It's the year 2022 and we've run out of paper.
The automotive industry has been facing numerous challenges in the past few years, including a severe semiconductor chip shortage, a lack of raw materials used in the construction of EV batteries, and even a looming glass shortage, but no one could ever have guessed that a paper shortage would be the next big industry crisis.
According to the Wall Street Journal, the US is experiencing a shortage of title paper, which, without, car owners can't prove ownership. Those who've bought a car before will understand that the seller of a vehicle needs to hand over a title (physical proof of ownership) to the buyer, and this title is also required when registering a car in your name.
The problem is that this is no ordinary piece of paper: it features numerous security measures to prevent counterfeiting, and now we're running out of it.

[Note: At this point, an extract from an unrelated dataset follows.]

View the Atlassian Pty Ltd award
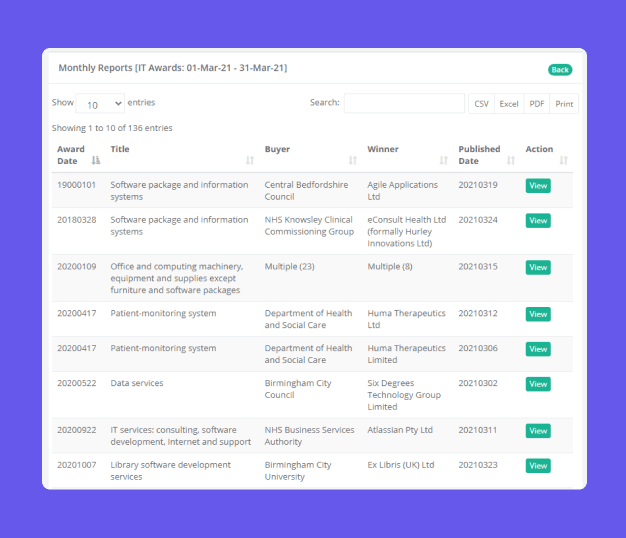Screen dimensions: 626x538 coord(538,431)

The Wall Street Journal recently spoke with industry experts to get to the bottom of the shortage, and their answers led to some interesting insights. "It's one of these things that's like everybody's touched it probably at some point, but you don't realize the complexity that actually goes behind it," says Andrew Palmer, director of sales for labels and forms at R.R. Donnelley & Sons Co., one of the largest printers of title paper.
According to the Journal, how we consume paper has changed since the pandemic. A significant increase in home deliveries has resulted in more cardboard boxes. Couple that with low demand for niche securitized paper due to fewer sales, and you have the perfect storm.
Luckily state officials and dealerships have figured out workarounds to ease the backlog of car titles.
Some dealerships have now begun issuing power of attorney agreements that allow the dealer to sign the title once it is available. In states like Michigan, South Dakota, and Oklahoma, officials have started to conserve the supply of paper and prioritize buyers who require a title to sell a vehicle. Dealerships are also being asked to delay title requests until vehicle purchases are finalized.
According to Robin Shrake, a county treasurer in South Dakota, the state's department of revenue has concluded that the shortage would continue well into next year.
The good news is that this shortage could increase the use of electronic titles, which are already in use in states like California and Texas. Electronic titles might not have the same nostalgic feel as receiving a hard copy, but at least you'll know where to find it when you flip your new 2023 Ford Mustang after a few months.